WORK TO COMPLETE:
Print the records exactly. Every mark must remain.

STUDY MATERIAL:

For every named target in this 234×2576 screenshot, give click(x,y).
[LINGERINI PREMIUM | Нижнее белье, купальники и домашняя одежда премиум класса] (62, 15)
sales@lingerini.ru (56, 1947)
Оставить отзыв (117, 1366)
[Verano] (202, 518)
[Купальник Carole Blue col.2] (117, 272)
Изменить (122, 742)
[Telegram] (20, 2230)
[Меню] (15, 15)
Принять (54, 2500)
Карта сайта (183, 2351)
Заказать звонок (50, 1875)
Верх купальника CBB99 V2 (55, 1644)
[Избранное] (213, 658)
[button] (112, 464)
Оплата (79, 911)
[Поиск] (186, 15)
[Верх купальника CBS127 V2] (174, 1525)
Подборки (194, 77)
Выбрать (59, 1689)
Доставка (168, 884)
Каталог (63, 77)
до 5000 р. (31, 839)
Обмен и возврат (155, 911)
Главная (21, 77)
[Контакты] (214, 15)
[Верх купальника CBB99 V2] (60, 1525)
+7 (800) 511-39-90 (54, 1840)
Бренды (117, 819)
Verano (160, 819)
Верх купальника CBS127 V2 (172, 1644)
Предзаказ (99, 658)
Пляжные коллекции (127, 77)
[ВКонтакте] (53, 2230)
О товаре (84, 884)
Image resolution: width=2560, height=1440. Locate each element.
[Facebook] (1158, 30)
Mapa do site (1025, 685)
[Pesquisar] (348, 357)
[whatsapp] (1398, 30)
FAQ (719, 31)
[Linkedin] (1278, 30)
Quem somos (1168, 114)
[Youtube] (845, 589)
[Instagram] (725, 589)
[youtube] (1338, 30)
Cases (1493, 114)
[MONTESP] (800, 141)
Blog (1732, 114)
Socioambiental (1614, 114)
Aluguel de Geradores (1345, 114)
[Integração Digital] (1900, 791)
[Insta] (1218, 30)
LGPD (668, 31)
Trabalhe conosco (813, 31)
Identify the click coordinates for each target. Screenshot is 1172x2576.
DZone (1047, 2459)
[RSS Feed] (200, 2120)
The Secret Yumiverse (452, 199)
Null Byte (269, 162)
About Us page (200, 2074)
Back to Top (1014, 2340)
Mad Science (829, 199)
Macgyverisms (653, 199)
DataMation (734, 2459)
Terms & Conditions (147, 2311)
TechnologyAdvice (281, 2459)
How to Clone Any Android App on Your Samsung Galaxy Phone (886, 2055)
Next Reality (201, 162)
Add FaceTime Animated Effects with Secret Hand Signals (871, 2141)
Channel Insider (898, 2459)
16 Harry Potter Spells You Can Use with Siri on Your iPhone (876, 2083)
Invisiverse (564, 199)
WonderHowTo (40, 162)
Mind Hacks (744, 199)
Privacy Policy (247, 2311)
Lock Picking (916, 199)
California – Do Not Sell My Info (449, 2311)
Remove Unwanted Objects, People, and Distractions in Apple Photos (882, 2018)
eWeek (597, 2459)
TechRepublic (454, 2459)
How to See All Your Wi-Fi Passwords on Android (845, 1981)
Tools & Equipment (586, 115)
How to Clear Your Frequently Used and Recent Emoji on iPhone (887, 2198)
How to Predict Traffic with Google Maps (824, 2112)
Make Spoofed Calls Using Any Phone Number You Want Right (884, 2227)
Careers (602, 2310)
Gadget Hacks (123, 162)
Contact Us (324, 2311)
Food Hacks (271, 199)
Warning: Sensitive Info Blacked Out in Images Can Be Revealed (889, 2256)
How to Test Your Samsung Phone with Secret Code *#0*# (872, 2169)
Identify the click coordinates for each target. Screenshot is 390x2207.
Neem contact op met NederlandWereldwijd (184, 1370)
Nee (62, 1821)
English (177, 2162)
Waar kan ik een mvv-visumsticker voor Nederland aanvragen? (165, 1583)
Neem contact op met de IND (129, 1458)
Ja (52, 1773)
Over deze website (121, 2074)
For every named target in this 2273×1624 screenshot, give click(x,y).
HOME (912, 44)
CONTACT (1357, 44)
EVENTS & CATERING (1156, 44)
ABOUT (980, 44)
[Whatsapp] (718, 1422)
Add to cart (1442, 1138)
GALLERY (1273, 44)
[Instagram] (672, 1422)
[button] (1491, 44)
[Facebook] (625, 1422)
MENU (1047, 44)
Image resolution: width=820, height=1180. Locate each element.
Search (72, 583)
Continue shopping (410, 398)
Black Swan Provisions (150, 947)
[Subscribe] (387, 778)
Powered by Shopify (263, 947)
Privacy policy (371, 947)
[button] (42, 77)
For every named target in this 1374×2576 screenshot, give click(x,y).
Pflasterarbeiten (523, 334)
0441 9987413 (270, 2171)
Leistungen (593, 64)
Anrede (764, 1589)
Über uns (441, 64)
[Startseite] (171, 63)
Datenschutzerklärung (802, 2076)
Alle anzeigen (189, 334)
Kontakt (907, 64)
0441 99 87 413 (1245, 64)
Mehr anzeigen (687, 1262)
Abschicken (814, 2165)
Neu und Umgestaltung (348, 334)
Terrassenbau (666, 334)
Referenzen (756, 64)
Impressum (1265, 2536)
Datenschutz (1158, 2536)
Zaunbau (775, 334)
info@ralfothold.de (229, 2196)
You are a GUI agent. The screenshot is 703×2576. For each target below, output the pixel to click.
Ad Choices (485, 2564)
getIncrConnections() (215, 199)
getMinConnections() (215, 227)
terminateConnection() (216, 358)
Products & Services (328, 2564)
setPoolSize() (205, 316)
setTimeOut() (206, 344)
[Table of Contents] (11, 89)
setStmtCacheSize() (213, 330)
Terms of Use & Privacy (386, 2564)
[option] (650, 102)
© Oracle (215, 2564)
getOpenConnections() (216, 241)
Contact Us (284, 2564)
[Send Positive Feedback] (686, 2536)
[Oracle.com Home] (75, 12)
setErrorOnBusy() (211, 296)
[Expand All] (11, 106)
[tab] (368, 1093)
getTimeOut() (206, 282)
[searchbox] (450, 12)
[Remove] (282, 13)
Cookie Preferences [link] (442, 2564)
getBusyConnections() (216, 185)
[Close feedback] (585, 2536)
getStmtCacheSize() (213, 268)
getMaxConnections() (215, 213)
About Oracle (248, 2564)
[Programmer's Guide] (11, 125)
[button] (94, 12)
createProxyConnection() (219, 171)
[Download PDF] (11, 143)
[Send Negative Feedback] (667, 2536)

WRITTEN REPLY:
For every named target in this 234×2576 screenshot, give click(x,y).
[LINGERINI PREMIUM | Нижнее белье, купальники и домашняя одежда премиум класса] (62, 15)
sales@lingerini.ru (56, 1947)
Оставить отзыв (117, 1366)
[Verano] (202, 518)
[Купальник Carole Blue col.2] (117, 272)
Изменить (122, 742)
[Telegram] (20, 2230)
[Меню] (15, 15)
Принять (54, 2500)
Карта сайта (183, 2351)
Заказать звонок (50, 1875)
Верх купальника CBB99 V2 (55, 1644)
[Избранное] (213, 658)
[button] (112, 464)
Оплата (79, 911)
[Поиск] (186, 15)
[Верх купальника CBS127 V2] (174, 1525)
Подборки (194, 77)
Выбрать (59, 1689)
Доставка (168, 884)
Каталог (63, 77)
до 5000 р. (31, 839)
Обмен и возврат (155, 911)
Главная (21, 77)
[Контакты] (214, 15)
[Верх купальника CBB99 V2] (60, 1525)
+7 (800) 511-39-90 (54, 1840)
Бренды (117, 819)
Verano (160, 819)
Верх купальника CBS127 V2 (172, 1644)
Предзаказ (99, 658)
Пляжные коллекции (127, 77)
[ВКонтакте] (53, 2230)
О товаре (84, 884)
Image resolution: width=2560, height=1440. Locate each element.
[Facebook] (1158, 30)
Mapa do site (1025, 685)
[Pesquisar] (348, 357)
[whatsapp] (1398, 30)
FAQ (719, 31)
[Linkedin] (1278, 30)
Quem somos (1168, 114)
[Youtube] (845, 589)
[Instagram] (725, 589)
[youtube] (1338, 30)
Cases (1493, 114)
[MONTESP] (800, 141)
Blog (1732, 114)
Socioambiental (1614, 114)
Aluguel de Geradores (1345, 114)
[Integração Digital] (1900, 791)
[Insta] (1218, 30)
LGPD (668, 31)
Trabalhe conosco (813, 31)
Identify the click coordinates for each target. Screenshot is 1172x2576.
DZone (1047, 2459)
[RSS Feed] (200, 2120)
The Secret Yumiverse (452, 199)
Null Byte (269, 162)
About Us page (200, 2074)
Back to Top (1014, 2340)
Mad Science (829, 199)
Macgyverisms (653, 199)
DataMation (734, 2459)
Terms & Conditions (147, 2311)
TechnologyAdvice (281, 2459)
How to Clone Any Android App on Your Samsung Galaxy Phone (886, 2055)
Next Reality (201, 162)
Add FaceTime Animated Effects with Secret Hand Signals (871, 2141)
Channel Insider (898, 2459)
16 Harry Potter Spells You Can Use with Siri on Your iPhone (876, 2083)
Invisiverse (564, 199)
WonderHowTo (40, 162)
Mind Hacks (744, 199)
Privacy Policy (247, 2311)
Lock Picking (916, 199)
California – Do Not Sell My Info (449, 2311)
Remove Unwanted Objects, People, and Distractions in Apple Photos (882, 2018)
eWeek (597, 2459)
TechRepublic (454, 2459)
How to See All Your Wi-Fi Passwords on Android (845, 1981)
Tools & Equipment (586, 115)
How to Clear Your Frequently Used and Recent Emoji on iPhone (887, 2198)
How to Predict Traffic with Google Maps (824, 2112)
Make Spoofed Calls Using Any Phone Number You Want Right (884, 2227)
Careers (602, 2310)
Gadget Hacks (123, 162)
Contact Us (324, 2311)
Food Hacks (271, 199)
Warning: Sensitive Info Blacked Out in Images Can Be Revealed (889, 2256)
How to Test Your Samsung Phone with Secret Code *#0*# (872, 2169)
Identify the click coordinates for each target. Screenshot is 390x2207.
Neem contact op met NederlandWereldwijd (184, 1370)
Nee (62, 1821)
English (177, 2162)
Waar kan ik een mvv-visumsticker voor Nederland aanvragen? (165, 1583)
Neem contact op met de IND (129, 1458)
Ja (52, 1773)
Over deze website (121, 2074)
For every named target in this 2273×1624 screenshot, give click(x,y).
HOME (912, 44)
CONTACT (1357, 44)
EVENTS & CATERING (1156, 44)
ABOUT (980, 44)
[Whatsapp] (718, 1422)
Add to cart (1442, 1138)
GALLERY (1273, 44)
[Instagram] (672, 1422)
[button] (1491, 44)
[Facebook] (625, 1422)
MENU (1047, 44)
Image resolution: width=820, height=1180. Locate each element.
Search (72, 583)
Continue shopping (410, 398)
Black Swan Provisions (150, 947)
[Subscribe] (387, 778)
Powered by Shopify (263, 947)
Privacy policy (371, 947)
[button] (42, 77)
For every named target in this 1374×2576 screenshot, give click(x,y).
Pflasterarbeiten (523, 334)
0441 9987413 (270, 2171)
Leistungen (593, 64)
Anrede (764, 1589)
Über uns (441, 64)
[Startseite] (171, 63)
Datenschutzerklärung (802, 2076)
Alle anzeigen (189, 334)
Kontakt (907, 64)
0441 99 87 413 (1245, 64)
Mehr anzeigen (687, 1262)
Abschicken (814, 2165)
Neu und Umgestaltung (348, 334)
Terrassenbau (666, 334)
Referenzen (756, 64)
Impressum (1265, 2536)
Datenschutz (1158, 2536)
Zaunbau (775, 334)
info@ralfothold.de (229, 2196)
You are a GUI agent. The screenshot is 703×2576. For each target below, output the pixel to click.
Ad Choices (485, 2564)
getIncrConnections() (215, 199)
getMinConnections() (215, 227)
terminateConnection() (216, 358)
Products & Services (328, 2564)
setPoolSize() (205, 316)
setTimeOut() (206, 344)
[Table of Contents] (11, 89)
setStmtCacheSize() (213, 330)
Terms of Use & Privacy (386, 2564)
[option] (650, 102)
© Oracle (215, 2564)
getOpenConnections() (216, 241)
Contact Us (284, 2564)
[Send Positive Feedback] (686, 2536)
[Oracle.com Home] (75, 12)
setErrorOnBusy() (211, 296)
[Expand All] (11, 106)
[tab] (368, 1093)
getTimeOut() (206, 282)
[searchbox] (450, 12)
[Remove] (282, 13)
Cookie Preferences [link] (442, 2564)
getBusyConnections() (216, 185)
[Close feedback] (585, 2536)
getStmtCacheSize() (213, 268)
getMaxConnections() (215, 213)
About Oracle (248, 2564)
[Programmer's Guide] (11, 125)
[button] (94, 12)
createProxyConnection() (219, 171)
[Download PDF] (11, 143)
[Send Negative Feedback] (667, 2536)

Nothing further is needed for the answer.